Penampilan Wafiq yang juga digadang menjadi panutan muslimah muda bercadar menonjolkan kehidupannya yang islami nan syar’i. Dalam akun instagramnya, Wafiq kerapkali membubuhi konten konten tentang ajaran formal keagamaan yang tak begitu rumit, yaitu tentang perihal moral khususnya terkait dengan aurat perempuan dalam etika Islam dalam kehidupan sehari-hari tentunya dengan tampilan foto yang menawan dan artistik.
Hal ini memang menjadi ciri khas otoritas baru (pendakwah baru) yang menghadirkan model dakwah baru dalam dinamika dakwah Islam di Indonesia. Narasi dakwah yang dibuat dekat dengan kehidupan sehari-hari, dengan membubuhkan dalil dalil keagamaan dalam menunjang aktivitas kesehariannya. Alih-alih berdakwah dengan cara ceramah dan literatif yang dianggap membosankan oleh kalangan muda, otoritas baru keagamaan baru ini hadir lewat penggambaran subjek yang sempurna.

**Cuplikan Data**.
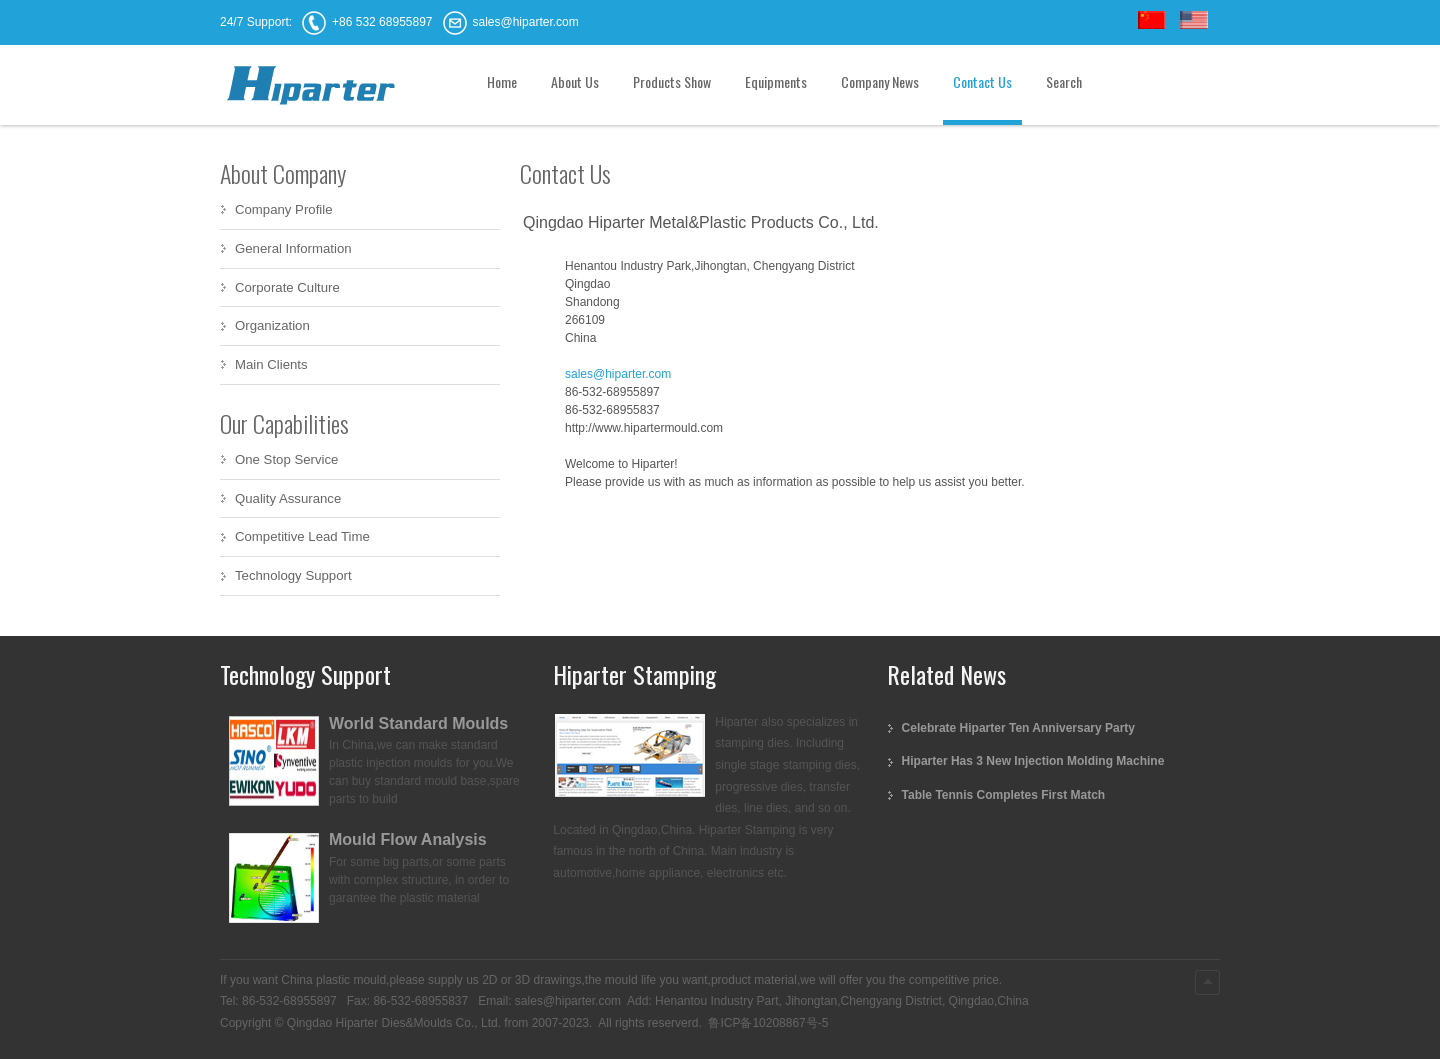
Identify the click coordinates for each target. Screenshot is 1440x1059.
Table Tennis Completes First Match (1004, 795)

**Ketentuan Tugas**. Cetak seluruh bagian kutipan tentang dakwah Wafiq mulai dari "Penampilan Wafiq yang" turun hingga "menawan dan artistik.", tanpa mengubah satu kata pun. Gunakan kutipan tersebut sebagai satu-satunya sumber.

**Jawaban Tepat**.
Penampilan Wafiq yang juga digadang menjadi panutan muslimah muda bercadar menonjolkan kehidupannya yang islami nan syar’i. Dalam akun instagramnya, Wafiq kerapkali membubuhi konten konten tentang ajaran formal keagamaan yang tak begitu rumit, yaitu tentang perihal moral khususnya terkait dengan aurat perempuan dalam etika Islam dalam kehidupan sehari-hari tentunya dengan tampilan foto yang menawan dan artistik.